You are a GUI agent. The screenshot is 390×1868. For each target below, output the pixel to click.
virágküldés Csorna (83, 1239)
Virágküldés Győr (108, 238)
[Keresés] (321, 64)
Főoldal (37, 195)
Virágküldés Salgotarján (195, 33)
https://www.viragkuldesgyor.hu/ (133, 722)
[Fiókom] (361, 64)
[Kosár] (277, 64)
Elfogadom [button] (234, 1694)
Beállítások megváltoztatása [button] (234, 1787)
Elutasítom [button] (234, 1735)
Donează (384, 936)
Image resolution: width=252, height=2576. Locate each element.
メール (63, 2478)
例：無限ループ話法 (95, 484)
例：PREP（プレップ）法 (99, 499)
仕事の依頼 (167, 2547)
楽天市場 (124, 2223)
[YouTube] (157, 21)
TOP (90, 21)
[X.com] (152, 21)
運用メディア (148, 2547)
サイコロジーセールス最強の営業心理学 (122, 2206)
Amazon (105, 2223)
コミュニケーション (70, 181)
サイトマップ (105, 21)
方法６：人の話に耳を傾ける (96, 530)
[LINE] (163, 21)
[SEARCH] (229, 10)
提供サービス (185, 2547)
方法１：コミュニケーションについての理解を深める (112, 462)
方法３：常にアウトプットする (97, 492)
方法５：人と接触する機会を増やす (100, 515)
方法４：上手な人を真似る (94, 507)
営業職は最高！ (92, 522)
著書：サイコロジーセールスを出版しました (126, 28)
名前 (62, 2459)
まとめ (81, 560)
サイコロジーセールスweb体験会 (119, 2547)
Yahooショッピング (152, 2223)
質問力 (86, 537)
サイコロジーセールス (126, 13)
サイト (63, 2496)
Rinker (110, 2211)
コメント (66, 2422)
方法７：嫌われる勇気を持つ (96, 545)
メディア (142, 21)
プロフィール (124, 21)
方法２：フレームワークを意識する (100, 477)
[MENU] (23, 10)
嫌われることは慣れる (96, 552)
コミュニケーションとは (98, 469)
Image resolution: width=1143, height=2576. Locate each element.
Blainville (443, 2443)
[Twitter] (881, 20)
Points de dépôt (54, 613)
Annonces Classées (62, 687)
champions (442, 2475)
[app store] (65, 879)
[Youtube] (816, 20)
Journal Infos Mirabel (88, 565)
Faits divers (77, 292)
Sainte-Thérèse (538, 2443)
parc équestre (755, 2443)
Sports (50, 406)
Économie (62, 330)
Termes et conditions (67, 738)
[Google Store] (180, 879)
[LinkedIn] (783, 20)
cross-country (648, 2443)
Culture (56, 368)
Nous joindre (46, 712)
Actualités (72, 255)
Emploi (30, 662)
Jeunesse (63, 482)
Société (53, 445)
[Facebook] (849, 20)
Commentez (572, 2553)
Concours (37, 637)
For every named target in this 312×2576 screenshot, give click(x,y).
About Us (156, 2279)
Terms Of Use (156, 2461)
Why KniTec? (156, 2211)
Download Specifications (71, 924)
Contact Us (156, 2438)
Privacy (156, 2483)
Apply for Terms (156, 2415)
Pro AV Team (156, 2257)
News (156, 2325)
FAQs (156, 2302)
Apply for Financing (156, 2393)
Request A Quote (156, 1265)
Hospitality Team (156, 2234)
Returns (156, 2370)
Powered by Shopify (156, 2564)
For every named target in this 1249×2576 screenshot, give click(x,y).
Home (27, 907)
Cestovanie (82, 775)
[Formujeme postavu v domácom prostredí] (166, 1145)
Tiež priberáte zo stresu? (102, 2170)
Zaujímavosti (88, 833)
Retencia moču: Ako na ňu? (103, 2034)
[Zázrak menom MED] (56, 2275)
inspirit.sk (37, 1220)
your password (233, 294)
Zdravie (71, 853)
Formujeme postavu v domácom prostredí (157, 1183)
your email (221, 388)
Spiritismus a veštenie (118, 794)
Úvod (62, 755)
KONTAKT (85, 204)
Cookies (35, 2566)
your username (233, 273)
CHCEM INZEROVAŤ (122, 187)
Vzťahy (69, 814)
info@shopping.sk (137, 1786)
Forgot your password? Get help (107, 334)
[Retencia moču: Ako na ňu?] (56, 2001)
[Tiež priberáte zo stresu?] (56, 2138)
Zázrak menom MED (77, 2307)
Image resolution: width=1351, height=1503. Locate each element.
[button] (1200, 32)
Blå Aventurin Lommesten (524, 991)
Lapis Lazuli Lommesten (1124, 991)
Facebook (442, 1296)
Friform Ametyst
======
- Work to be completed -
For this listing, copy out every line that includes the word "screenshot".

- Solution to this task -
You are a GUI agent. The screenshot is 390×1868. For each target below, output the pixel to click.
For every named target in this 312×2576 screenshot, give click(x,y).
For every named target in this 1249×2576 screenshot, give click(x,y).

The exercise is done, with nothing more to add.